·Oleksandra Liakh
Why Fit Matters More Than Trend

There is a difference between something that captures attention in a photograph and something that continues to feel right after hours of wearing it. The former is often driven by proportion, colour and contrast arranged for impact. The latter depends on how a garment settles onto the body and whether it allows you to move without interruption.
Trend tends to focus on visibility because it operates within a fast visual culture. Proportions are pushed, silhouettes exaggerated, and details amplified so that a piece registers immediately. That is effective, but it does not necessarily account for what happens once the garment leaves the image and becomes part of someone’s daily life.
Fit works on a different timeline. It is felt before it is seen. When the shoulder seam aligns exactly with the natural shoulder point, when the sleeve rotates without pulling across the back, and when the hem remains level as you move, the garment becomes unobtrusive. You are not adjusting it or compensating for it. It simply performs as it was always supposed to.
For this reason, silhouette must be resolved at the beginning of the process rather than treated as an afterthought. Each section of a knit, the front, the back and the sleeves, is developed individually so that shaping is integrated directly into the structure through calculated increases and decreases.
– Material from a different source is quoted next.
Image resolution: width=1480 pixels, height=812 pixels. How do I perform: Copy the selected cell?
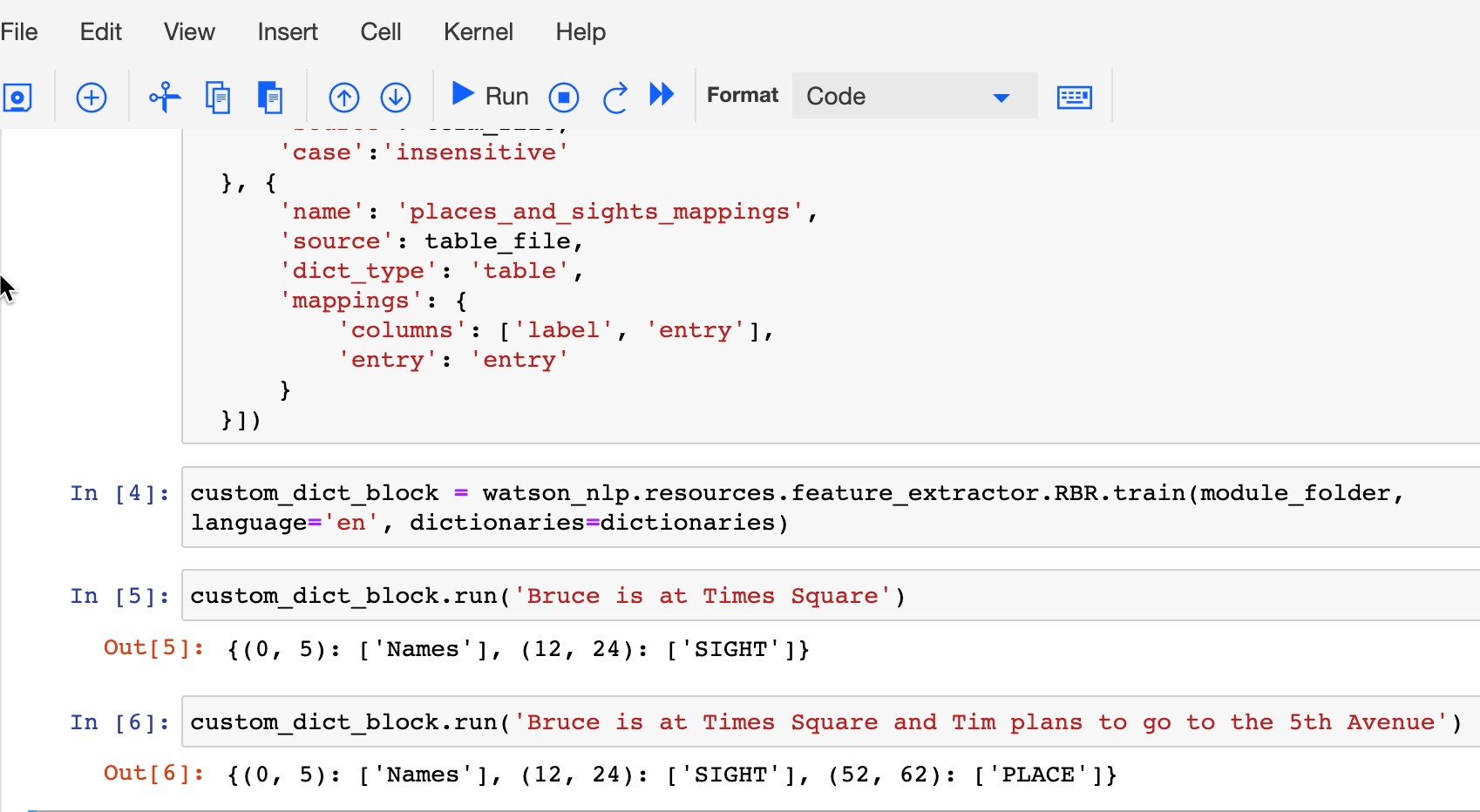point(218,97)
Tension is refined so that the fabric follows the body’s contours without clinging or collapsing. These technical decisions are rarely obvious to an observer, yet they determine whether the piece feels balanced or unstable.
The speed at which trends circulate leaves limited space for that level of refinement. When collections are produced quickly, proportion often becomes an aesthetic gesture rather than a carefully tested structure. What endures beyond the season, however, is not the novelty of scale but the memory of how the garment behaved after a full day of wear and after repeated use.
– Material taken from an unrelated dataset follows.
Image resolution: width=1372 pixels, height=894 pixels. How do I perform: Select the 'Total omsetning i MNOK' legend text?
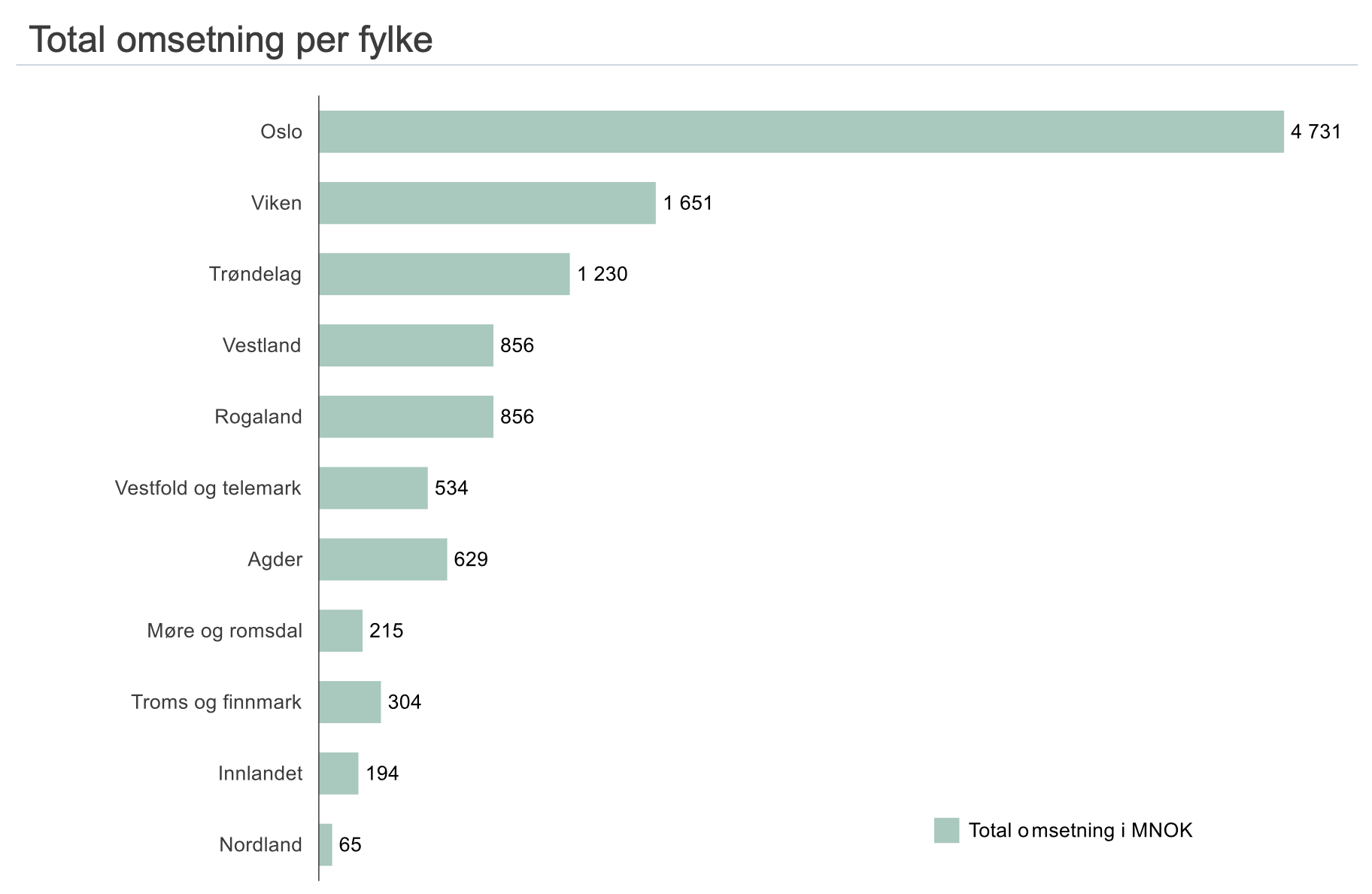(x=1080, y=830)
Material selection carries the same responsibility. Cashmere, merino and silk blends are chosen not only for softness but for their ability to retain shape at cuffs and necklines, and to soften gradually without losing definition. A well-constructed garment should improve with time, not deteriorate.
Comfort and visual clarity are not opposing concerns. When a piece is shaped with precision and supported by appropriate fibre, it does not rely on excessive detailing to justify itself. Proportion and balance create presence in a quieter and more durable way.
A considered wardrobe is built less on constant replacement than on refinement. Pieces remain relevant not because they conform to a passing proportion, but because their underlying structure continues to do the job it was always supposed to.
Fit rarely announces itself, yet it determines whether a garment is returned to again and again or quietly set aside.